Report all lines in the records that hold the string "thumbnail".
# # #
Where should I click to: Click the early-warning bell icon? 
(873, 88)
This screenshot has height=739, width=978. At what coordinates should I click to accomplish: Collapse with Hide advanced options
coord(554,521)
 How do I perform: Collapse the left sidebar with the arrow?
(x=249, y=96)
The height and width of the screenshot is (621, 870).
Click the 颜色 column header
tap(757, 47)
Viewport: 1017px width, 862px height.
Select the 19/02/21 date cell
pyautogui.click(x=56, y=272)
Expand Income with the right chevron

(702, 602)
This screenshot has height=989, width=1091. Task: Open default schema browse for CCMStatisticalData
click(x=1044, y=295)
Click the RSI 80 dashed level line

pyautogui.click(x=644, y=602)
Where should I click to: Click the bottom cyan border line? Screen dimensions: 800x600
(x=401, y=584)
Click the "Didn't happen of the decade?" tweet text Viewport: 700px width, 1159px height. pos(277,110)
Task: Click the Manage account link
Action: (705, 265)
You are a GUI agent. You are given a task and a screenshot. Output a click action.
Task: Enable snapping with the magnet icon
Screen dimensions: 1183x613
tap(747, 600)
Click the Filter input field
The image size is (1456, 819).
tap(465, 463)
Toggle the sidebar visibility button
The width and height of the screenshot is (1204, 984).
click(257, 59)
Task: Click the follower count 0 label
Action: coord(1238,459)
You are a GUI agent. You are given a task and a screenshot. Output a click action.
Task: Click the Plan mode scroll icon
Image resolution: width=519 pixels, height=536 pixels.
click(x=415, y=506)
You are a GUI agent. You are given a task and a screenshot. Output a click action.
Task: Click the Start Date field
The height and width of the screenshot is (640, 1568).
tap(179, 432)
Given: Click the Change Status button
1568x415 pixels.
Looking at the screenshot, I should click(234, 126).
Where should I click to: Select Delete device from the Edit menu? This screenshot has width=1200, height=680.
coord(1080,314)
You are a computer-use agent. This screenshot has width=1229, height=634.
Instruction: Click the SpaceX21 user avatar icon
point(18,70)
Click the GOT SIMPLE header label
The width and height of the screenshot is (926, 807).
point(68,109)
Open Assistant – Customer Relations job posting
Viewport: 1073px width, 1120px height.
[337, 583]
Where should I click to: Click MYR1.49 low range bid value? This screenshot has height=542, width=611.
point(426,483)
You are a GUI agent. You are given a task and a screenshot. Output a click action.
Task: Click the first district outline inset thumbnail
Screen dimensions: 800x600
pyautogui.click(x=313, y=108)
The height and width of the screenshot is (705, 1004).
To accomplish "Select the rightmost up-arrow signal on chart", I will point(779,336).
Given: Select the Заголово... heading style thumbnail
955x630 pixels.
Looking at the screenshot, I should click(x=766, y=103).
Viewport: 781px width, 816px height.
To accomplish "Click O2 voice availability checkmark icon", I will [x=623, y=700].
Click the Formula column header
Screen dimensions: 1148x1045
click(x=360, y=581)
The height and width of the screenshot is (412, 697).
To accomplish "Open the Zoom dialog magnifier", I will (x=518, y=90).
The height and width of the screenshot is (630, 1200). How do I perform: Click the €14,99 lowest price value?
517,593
# # #
» **YOUR SOLUTION**
Task: Click the first district outline inset thumbnail
Given: Select the Заголово... heading style thumbnail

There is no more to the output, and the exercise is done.